The line containing "Viewport: 840px width, 1413px height." marks the end: quote every line from the start of the records below through it, word for word.
══ Entries supplied ══
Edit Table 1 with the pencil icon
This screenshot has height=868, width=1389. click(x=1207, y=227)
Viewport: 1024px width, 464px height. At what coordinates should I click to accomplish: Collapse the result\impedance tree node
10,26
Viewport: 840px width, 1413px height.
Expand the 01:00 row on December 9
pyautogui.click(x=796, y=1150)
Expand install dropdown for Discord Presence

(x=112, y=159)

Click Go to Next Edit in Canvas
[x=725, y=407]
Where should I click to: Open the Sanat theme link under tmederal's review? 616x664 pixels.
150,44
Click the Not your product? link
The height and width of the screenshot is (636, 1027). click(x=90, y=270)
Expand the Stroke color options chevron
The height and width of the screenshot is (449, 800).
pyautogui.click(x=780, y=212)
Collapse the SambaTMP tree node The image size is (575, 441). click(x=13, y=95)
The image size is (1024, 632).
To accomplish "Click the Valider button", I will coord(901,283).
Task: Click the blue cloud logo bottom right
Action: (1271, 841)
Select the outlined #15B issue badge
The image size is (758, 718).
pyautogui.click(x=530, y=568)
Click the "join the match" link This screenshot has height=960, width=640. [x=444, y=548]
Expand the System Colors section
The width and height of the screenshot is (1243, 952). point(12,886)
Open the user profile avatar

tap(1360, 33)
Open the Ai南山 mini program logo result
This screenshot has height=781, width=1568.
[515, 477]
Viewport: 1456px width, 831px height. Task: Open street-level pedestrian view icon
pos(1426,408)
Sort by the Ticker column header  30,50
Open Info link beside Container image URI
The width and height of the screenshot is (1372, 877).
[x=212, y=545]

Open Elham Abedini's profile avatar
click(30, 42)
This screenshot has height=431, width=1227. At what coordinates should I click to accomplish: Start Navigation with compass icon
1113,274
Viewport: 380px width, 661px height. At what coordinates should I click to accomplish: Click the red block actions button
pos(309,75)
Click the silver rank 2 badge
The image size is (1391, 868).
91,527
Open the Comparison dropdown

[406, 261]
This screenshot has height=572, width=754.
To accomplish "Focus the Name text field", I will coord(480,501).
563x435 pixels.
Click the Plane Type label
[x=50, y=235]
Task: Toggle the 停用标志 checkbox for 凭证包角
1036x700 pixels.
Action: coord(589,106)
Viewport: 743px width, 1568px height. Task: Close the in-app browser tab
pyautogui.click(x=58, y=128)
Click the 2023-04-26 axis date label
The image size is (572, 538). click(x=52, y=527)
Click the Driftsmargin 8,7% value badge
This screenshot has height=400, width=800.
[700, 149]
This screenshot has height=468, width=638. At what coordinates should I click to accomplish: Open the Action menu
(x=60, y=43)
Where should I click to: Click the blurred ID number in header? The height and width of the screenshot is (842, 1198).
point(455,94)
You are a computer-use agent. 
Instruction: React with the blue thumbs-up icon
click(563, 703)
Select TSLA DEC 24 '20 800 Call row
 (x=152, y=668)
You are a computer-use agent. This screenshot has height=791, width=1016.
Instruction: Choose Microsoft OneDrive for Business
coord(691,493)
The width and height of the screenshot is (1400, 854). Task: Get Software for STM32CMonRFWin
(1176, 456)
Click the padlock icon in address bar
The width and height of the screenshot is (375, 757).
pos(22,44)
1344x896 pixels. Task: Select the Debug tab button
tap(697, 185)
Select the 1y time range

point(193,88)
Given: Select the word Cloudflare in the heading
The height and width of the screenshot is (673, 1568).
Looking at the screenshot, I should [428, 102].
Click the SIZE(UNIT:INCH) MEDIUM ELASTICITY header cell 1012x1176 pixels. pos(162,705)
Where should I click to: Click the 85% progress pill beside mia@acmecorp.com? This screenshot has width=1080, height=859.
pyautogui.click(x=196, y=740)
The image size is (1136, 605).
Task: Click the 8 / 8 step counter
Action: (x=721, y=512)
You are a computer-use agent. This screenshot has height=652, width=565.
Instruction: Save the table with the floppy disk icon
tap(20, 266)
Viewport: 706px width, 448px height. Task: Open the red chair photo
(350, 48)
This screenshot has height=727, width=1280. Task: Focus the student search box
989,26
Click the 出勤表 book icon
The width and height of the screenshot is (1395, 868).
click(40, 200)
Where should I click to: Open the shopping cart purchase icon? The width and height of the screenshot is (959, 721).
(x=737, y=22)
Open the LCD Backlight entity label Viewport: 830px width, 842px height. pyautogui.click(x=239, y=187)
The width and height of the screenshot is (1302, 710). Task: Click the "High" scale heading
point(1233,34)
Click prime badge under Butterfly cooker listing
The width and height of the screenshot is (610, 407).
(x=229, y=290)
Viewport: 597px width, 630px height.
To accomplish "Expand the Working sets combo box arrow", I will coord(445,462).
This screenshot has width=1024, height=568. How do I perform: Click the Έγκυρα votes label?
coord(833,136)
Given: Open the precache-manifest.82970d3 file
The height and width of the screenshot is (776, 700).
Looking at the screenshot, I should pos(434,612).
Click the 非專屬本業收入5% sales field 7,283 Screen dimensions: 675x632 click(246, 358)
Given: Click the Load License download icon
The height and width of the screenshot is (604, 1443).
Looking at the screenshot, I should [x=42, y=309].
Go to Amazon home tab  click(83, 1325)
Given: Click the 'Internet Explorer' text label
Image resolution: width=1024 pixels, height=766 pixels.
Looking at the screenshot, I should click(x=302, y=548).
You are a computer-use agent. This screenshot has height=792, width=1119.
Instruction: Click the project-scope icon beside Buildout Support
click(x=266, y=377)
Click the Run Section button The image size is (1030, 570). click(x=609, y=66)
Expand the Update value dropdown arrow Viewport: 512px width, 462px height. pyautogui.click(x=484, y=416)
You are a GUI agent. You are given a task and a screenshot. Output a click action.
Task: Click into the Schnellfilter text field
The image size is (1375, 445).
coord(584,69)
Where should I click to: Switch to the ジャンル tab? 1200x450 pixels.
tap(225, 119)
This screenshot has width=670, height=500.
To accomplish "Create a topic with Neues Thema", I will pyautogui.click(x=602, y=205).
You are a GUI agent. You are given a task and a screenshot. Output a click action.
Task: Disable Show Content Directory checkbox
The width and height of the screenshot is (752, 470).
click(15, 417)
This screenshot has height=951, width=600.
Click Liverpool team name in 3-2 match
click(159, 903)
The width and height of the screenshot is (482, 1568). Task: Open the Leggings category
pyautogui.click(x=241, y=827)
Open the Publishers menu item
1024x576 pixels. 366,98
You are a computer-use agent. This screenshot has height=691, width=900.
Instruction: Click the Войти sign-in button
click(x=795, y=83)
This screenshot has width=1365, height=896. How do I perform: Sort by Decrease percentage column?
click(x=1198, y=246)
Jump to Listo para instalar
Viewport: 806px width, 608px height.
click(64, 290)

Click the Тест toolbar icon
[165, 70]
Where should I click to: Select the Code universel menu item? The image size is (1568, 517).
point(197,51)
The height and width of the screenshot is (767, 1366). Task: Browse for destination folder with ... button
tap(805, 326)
═══
* Answer to this exercise *
Edit Table 1 with the pencil icon
This screenshot has height=868, width=1389. click(x=1207, y=227)
Viewport: 1024px width, 464px height. At what coordinates should I click to accomplish: Collapse the result\impedance tree node
10,26
Viewport: 840px width, 1413px height.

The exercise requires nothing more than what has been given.